心筋梗塞の再発リスクが高い人とは

心筋梗塞の再発リスクや再発率、再発予防の基礎知識についてまとめました。いったん狭心症や急性心筋梗塞を起こしてしまった人は、薬物療法・カテーテル治療・手術治療(冠動脈バイパス手術)といった治療を受けているはずですが、治療法によって再発率は異なるものなのでしょうか?

心筋梗塞治療後の再発リスクはどれくらいある?

まず急性心筋梗塞の場合は、狭くなったり塞がったりしている冠動脈を広げて再び血液が流れるように、カテーテルという細い管を入れて血管を広げ血流を回復させる治療をします。この「カテーテル治療」にもいくつか種類があるのですが、種類によって再発率が異なることが知られています。

バルーンカテーテル/再発率 30~40%

狭くなった冠動脈に風船(バルーン)がいついた細いカテーテルを入れ、このバルーンをふくらませて狭くなった血管を広げます。血管拡張後このバルーンカテーテルは抜き取ります。

血管内に異物が残らないという長所がありますが、治療後3ヵ月以内に再狭窄(心筋梗塞の再発)が起こりやすいというリスクがあります。3ヵ月以内に再狭窄が生じなければ、再発の恐れはかなり低くなるといえるでしょう。

ステントカテーテル/再発率 20%前後

ステンレスなどの金属製で網目状になったカテーテルを入れ、風船を使ってステントをふくらませる方法。風船は抜き取った後元に戻ってしまうことが多いのですが、ステントは血管を支えるフレームのような役割をしてくれるため、再狭窄率(再発率)は20%前後まで下がります。

薬剤溶出型ステント/再発率 3~7%

ステントに免疫抑制剤がコーティングされたもので、ゆっくりと薬剤が溶け出し再狭窄のリスクを軽減する治療法とされています。現在はこの薬剤溶出型ステントが主流となっています。

バイパス手術/再発率 3%以下

さらに、もうひとつの治療法である冠動脈バイパス術はもっとも生存率が高く再発率は低い外科手術です。ただ、血管が狭くなっている場所が冠動脈のどこにあるか、何箇所にあるかなどの状況によってバイパス手術が可能かどうかが決まります。バイパス手術では自分の血管を冠動脈に吻合(ふんごう)して血流量を確保します。

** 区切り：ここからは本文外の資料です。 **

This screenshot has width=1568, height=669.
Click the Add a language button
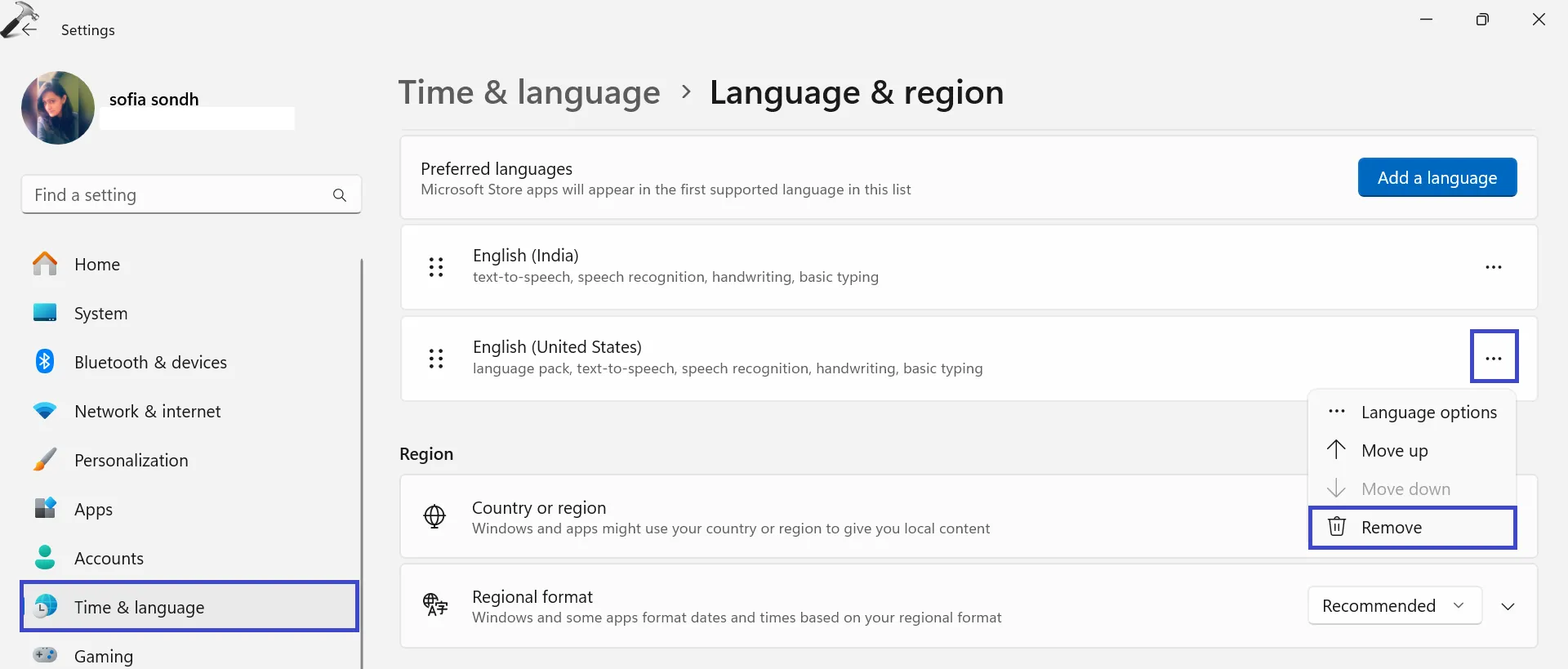tap(1437, 177)
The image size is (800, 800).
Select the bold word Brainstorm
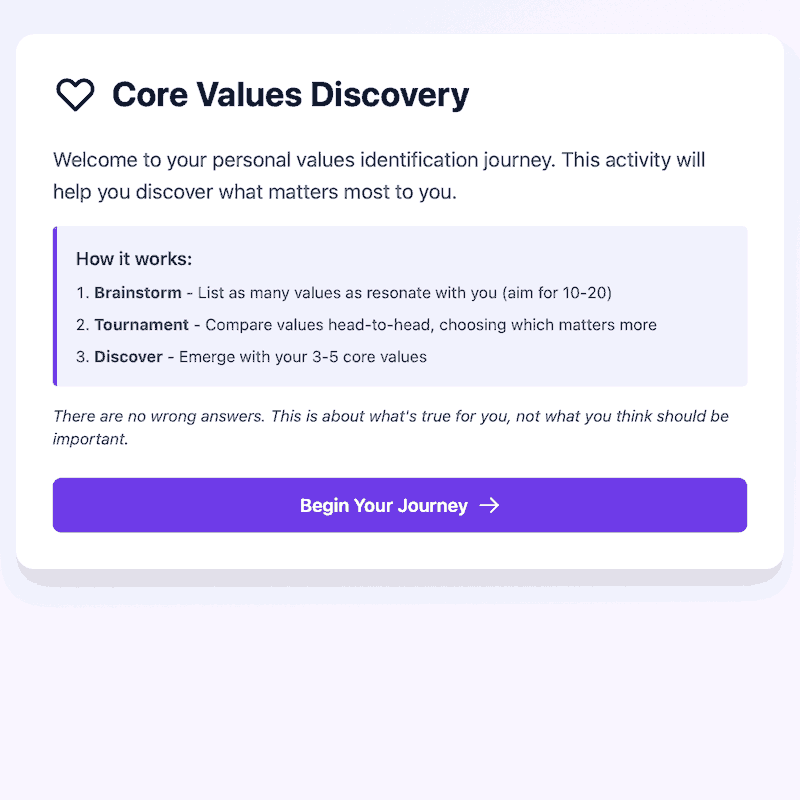tap(138, 293)
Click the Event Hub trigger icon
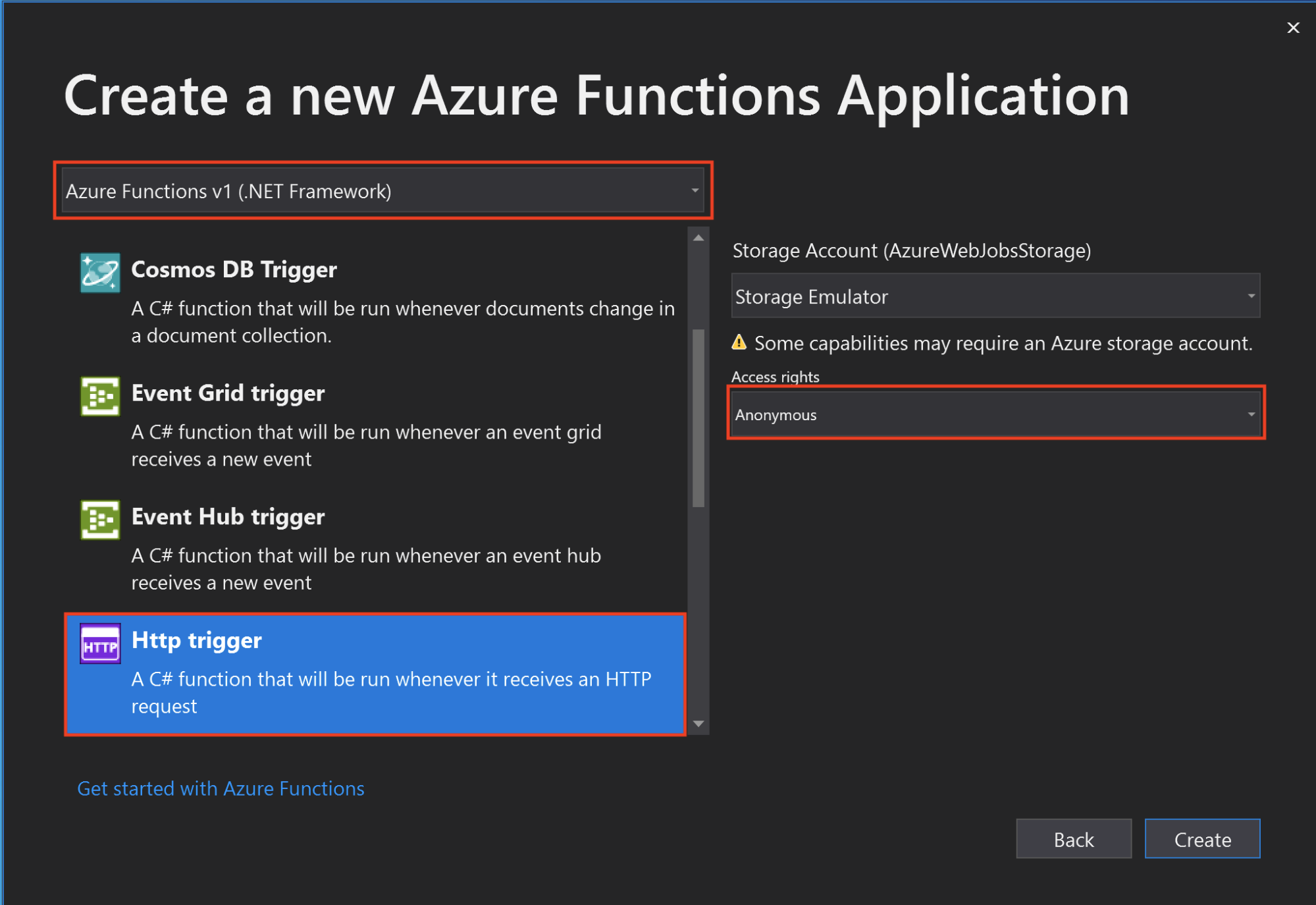Image resolution: width=1316 pixels, height=905 pixels. point(100,520)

バイパス手術後の心筋梗塞再発率は、術後5年で3%以下ともいわれていますが、手術した箇所とは別の冠動脈に狭窄や閉塞が起こるケースもあります。患者の年齢によっても判断が異なります。確率はあくまでも確率ですので、再発のリスクがゼロになるということはありません。

バイパスとして利用した血管(グラフト)がつまって閉塞を起こす確率は、術後10年間で20%前後といわれています。

定期検診で兆候を見逃さない

主治医から心臓超音波検査やCT検査、心電図などによる検診を年に1回は受けるように指示されるはずですので、検査で狭心症や心筋梗塞の兆候が出ていないか定期的にウォッチしていく必要があります。

特に就寝中の心臓発作や不整脈などはいつ起こるかわかりません。起きている時間であれば家族に気付いてもらえますが、寝ている間に発作が起きてしまうと対処が遅れて突然死につながりやすくなります。この心臓発作の原因でもある血管のけいれん、異常収縮については下記ページで詳しく解説しています。

【特集】就寝中に起こる血管の異常収縮が心筋梗塞再発のリスクを上げる!?>>

また再発の不安や動悸、息切れ、息苦しさなどの不安がぬぐえない、いつまた心臓発作を起こすかわからないといった人が再発予防のためにどのような対策をしているか、下記サイトでも紹介されています。

動悸や片頭痛、めまいなどの不安を解消した人の声をコチラでチェック>>

どうすれば心筋梗塞や狭心症の再発率は下がるのか

軽い狭心症などと診断されると、まず医師から食習慣の見直し、軽度の運動など生活習慣を大幅に見直すように指示が出ると思います。投薬による治療を続けながら、再発のリスクを遠ざけるためには、生活習慣病の予防につながる対策を講じる必要があるからです。危険因子を取り除かなければ、再発リスクを下げることはできません。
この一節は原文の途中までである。